October is Cyber Security Awareness Month. Education Commons makes OISE's digital security a top priority, from device management to application development, here are a few of the ways we maintain your cyber security every day.
“The Systems Admin group in Education Commons supports, troubleshoots, and maintains OISE computing infrastructure. We continuously apply the industry’s best practices to maintain appropriate levels of security, including the application of the latest security patches and upgrades, regular scans for known vulnerabilities, and security review and assessment for any new systems.
We continue to learn from U of T Security Matters as well as upgrading our skills with cybersecurity training modules.”
- EC Solutions Architect, Todd Vernon
How Secure is Your OISE Computer?
“OISE devices come equipped with enhanced data security, thanks to a system called endpoint management. EC uses an endpoint management tool called Intune, which is used to securely link your device with OISE, allowing EC to deploy applications, updates and more.
To enhance your security we set requirements for software updates, so your device keeps up to date with the latest software patches and upgrades in order to protect your computer from malware and viruses.
In the event of theft or computer loss, we can protect your data by locking your device or wiping the data remotely if it’s been breached.”
- IT Service Management Coordinator, Daniel Marinos
OISE Application Security
As we develop and update applications at OISE, we use the latest application security features such as authentication, authorization, data validation, and coding against vulnerabilities.

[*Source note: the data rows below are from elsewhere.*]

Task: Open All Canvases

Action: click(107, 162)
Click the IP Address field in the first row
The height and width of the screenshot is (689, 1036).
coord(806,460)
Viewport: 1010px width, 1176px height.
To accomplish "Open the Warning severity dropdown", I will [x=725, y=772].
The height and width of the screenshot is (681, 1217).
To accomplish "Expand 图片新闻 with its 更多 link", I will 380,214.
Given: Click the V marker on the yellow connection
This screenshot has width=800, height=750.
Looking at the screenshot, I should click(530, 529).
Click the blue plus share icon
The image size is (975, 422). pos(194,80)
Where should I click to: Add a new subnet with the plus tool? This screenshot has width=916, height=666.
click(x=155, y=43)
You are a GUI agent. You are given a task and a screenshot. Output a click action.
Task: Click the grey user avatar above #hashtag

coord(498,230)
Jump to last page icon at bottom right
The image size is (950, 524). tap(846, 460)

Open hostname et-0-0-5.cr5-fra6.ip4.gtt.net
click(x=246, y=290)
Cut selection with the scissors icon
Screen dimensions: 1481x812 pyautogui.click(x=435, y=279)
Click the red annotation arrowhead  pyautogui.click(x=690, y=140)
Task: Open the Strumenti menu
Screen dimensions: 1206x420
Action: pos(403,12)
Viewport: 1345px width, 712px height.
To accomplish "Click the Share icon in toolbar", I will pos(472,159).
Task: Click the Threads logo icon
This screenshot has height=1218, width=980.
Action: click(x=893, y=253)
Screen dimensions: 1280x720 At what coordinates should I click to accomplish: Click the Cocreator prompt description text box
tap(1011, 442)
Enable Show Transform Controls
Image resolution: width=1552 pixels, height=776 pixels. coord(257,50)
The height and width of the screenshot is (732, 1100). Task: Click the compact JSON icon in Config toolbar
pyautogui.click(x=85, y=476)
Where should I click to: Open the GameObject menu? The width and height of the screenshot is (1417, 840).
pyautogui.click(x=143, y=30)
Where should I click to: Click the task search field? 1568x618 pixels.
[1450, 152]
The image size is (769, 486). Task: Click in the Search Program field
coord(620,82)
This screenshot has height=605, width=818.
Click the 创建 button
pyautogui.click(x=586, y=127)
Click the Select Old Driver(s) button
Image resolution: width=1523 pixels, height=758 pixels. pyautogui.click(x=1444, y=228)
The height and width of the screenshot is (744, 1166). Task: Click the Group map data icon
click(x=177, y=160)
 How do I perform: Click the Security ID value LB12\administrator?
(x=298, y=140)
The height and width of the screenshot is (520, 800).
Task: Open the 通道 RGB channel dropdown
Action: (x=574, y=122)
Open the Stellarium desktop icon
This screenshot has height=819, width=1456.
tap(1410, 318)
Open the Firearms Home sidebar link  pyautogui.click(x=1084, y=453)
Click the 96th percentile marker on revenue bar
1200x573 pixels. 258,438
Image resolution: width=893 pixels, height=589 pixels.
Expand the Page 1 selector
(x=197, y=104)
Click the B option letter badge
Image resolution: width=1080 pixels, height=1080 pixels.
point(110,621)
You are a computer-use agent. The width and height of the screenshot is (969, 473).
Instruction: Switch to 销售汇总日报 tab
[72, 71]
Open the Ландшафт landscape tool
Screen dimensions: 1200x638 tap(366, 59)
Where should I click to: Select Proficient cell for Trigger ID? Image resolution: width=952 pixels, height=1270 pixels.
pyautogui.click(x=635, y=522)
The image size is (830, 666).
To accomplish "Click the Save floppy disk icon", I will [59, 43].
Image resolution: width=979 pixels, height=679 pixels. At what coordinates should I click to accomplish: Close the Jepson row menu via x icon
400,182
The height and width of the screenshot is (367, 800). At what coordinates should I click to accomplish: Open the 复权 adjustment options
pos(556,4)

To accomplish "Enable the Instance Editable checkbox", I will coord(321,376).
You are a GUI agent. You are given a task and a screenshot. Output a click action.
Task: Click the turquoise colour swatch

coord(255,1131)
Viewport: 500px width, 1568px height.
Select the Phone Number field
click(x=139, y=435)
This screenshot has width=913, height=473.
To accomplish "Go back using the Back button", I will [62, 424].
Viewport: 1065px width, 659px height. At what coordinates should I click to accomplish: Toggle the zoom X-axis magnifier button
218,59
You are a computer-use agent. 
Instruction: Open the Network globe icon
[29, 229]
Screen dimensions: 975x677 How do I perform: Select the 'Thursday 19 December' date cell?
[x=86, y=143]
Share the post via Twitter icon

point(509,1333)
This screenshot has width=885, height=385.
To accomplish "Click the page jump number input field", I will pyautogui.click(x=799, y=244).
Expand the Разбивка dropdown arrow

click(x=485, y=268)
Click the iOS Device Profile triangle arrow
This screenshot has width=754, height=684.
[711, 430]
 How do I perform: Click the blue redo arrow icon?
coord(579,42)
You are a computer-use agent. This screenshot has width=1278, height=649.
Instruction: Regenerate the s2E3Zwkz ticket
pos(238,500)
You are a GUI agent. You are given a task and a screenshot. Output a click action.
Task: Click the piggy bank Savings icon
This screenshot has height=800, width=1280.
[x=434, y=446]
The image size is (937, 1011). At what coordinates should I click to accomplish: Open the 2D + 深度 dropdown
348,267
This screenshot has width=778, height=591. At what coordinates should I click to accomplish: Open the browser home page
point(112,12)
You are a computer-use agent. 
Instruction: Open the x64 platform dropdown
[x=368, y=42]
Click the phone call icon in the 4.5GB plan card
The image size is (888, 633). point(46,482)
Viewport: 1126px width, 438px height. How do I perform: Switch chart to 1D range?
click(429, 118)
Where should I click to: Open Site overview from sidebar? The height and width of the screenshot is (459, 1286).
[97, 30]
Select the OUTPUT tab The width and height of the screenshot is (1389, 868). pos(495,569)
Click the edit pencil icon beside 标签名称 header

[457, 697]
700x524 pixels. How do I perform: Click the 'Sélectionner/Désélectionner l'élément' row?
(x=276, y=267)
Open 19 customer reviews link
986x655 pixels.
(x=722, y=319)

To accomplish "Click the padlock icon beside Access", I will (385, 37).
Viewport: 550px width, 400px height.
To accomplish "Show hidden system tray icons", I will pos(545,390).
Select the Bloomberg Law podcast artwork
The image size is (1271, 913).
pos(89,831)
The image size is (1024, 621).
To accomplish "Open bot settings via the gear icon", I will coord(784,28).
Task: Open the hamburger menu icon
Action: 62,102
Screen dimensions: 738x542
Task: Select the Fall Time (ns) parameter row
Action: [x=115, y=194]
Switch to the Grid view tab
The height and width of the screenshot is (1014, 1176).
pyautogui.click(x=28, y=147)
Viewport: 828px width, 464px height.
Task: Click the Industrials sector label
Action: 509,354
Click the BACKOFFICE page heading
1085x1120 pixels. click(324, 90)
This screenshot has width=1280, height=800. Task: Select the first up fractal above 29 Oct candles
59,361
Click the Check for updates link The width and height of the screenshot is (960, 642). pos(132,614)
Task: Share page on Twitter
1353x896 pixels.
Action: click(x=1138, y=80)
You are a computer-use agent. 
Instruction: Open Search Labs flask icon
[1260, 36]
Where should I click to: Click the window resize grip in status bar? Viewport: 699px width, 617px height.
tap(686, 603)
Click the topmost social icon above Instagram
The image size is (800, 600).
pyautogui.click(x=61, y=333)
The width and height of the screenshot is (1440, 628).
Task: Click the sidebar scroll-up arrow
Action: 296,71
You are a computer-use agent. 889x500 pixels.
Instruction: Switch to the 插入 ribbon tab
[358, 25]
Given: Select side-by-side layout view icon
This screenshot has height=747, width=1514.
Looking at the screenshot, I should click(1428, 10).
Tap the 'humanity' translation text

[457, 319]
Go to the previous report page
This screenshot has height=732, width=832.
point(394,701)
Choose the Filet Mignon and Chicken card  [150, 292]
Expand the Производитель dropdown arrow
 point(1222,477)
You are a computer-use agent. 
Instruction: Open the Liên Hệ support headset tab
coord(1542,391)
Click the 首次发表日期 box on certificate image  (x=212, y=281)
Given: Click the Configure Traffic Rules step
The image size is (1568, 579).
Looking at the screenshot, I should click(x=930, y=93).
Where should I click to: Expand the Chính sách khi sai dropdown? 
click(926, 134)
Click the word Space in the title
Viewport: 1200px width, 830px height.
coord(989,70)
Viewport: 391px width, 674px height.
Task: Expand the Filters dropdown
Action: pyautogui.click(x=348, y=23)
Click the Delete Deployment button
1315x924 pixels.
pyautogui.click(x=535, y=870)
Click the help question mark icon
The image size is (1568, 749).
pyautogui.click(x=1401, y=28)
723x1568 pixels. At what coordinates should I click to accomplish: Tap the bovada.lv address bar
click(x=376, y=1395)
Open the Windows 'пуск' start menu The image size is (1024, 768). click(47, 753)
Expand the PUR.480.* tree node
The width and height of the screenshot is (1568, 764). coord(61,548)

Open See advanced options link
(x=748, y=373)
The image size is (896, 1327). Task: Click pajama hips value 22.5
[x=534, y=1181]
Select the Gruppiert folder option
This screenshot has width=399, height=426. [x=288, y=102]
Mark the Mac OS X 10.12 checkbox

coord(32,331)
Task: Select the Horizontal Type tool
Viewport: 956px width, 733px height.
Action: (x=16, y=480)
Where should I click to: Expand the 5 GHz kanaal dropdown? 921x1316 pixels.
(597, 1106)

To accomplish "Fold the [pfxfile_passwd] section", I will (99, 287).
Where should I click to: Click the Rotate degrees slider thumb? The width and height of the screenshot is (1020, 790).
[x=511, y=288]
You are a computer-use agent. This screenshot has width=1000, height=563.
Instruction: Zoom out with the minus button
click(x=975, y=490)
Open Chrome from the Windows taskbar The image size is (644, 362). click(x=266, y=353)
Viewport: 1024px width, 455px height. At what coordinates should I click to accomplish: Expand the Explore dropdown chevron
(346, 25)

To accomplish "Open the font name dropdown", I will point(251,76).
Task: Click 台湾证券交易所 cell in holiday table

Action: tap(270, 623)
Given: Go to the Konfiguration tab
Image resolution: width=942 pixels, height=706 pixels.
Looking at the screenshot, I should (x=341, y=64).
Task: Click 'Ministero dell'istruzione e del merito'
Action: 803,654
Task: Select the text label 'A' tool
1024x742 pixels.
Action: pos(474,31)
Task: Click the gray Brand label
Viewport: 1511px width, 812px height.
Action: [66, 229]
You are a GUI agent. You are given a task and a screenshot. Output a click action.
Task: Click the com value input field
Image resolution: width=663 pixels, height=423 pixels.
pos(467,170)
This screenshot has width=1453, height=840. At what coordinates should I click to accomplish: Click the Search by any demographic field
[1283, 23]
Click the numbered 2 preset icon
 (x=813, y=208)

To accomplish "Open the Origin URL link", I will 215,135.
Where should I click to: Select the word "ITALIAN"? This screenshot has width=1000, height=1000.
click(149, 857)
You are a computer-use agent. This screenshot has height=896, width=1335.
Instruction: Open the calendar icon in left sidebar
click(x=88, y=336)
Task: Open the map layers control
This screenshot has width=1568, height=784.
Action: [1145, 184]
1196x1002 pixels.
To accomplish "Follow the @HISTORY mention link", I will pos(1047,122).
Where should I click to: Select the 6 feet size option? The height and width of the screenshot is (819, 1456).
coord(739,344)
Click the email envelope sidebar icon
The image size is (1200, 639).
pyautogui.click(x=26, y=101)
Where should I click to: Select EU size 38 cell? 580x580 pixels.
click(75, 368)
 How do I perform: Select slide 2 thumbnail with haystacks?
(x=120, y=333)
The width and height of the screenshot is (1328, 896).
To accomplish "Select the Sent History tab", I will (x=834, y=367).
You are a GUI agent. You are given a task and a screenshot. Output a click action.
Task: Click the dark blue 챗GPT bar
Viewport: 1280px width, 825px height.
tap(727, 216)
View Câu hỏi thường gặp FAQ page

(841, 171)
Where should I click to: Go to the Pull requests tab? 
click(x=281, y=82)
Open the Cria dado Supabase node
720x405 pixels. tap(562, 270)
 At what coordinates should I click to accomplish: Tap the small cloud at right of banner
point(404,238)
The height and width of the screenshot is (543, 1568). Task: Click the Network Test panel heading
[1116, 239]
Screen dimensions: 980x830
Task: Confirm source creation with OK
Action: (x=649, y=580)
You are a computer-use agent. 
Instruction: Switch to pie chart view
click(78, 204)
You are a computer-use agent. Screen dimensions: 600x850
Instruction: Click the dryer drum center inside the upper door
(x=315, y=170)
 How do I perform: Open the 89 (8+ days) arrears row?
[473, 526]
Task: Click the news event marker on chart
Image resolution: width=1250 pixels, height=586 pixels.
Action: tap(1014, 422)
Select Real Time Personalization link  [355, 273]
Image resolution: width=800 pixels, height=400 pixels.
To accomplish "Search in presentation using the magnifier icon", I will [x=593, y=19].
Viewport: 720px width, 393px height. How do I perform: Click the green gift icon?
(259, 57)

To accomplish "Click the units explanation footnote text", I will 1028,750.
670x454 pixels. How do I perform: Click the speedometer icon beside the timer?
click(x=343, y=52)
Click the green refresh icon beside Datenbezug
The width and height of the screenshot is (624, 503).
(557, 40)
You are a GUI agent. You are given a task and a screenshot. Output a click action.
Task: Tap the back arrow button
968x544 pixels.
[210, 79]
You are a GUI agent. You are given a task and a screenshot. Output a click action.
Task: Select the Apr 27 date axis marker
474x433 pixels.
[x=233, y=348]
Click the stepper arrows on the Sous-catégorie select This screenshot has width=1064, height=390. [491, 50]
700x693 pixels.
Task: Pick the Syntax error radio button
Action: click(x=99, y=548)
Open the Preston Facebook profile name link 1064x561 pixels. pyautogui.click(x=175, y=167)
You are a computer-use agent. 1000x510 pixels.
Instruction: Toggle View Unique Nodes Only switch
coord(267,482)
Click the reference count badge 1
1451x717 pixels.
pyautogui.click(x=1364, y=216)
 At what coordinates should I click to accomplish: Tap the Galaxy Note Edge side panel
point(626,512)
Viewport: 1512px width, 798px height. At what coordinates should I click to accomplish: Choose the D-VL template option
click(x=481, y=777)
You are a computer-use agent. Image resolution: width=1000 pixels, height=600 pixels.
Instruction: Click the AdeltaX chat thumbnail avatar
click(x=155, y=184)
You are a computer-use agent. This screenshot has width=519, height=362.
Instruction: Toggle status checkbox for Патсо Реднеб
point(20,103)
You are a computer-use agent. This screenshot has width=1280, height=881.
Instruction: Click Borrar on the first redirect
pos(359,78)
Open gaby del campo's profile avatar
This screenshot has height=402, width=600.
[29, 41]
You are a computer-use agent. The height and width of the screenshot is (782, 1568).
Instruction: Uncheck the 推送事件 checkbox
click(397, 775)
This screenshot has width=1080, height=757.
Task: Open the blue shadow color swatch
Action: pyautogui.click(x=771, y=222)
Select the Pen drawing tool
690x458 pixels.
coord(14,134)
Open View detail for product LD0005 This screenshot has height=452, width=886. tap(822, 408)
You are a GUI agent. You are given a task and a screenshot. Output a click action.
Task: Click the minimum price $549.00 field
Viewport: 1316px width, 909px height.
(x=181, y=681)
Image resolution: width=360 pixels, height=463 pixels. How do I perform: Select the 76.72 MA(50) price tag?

Education Commons Full Stack Developer, Bahman Yaghoobi shares some of the top security and privacy measures we use to achieve the highest level of security in our application development:
1. Hosting: Our newly built applications are hosted in the cloud which is setup with best practices for hosting applications
2. Technology updates: We continuously update our applications to make sure we use the latest stable technology. This includes software, hardware, applications, code, security certificates and other components that are involved in the development process.
3. Authentication: We use the University of Toronto’s secure single-sign-on system (SSO) for our applications. This guarantees the highest level of security by keeping user information in one secure location and having multi-factor authentication (MFA) implemented.
4. Authorization: Each user only has access to functionalities related to their roles. We have a central authorization system which assures that no one will get access to resources and data unrelated to their roles.
5. Prevent code injection: To prevent this cybersecurity risk, we make sure our code is up to date, and use a technique called object relational mapping.
6. Data Validation: Before saving any data provided by users, we apply some validation logic to make sure there is no malicious data being inserted into our databases.
7. Secure URLs: We use secure protocols for all user interactions with applications and websites. When you see a padlock beside the URL of a website and the S in HTTPS, this indicates a protocol is in place for secure encryption of information.
8. Database backups: We make multiple backups during the day and night which provides us with the ability to minimize data loss.
9. Preventing client-side attack: Among the top 10 security threats globally are Cross-Site Request Forgery (CSRF) and Cross-site Scripting (XSS), which are cyber-attacks that take advantage of a user’s interaction with a website without their knowledge. We have measures in place to prevent both.
We are committed to providing secure application development the OISE community can count on.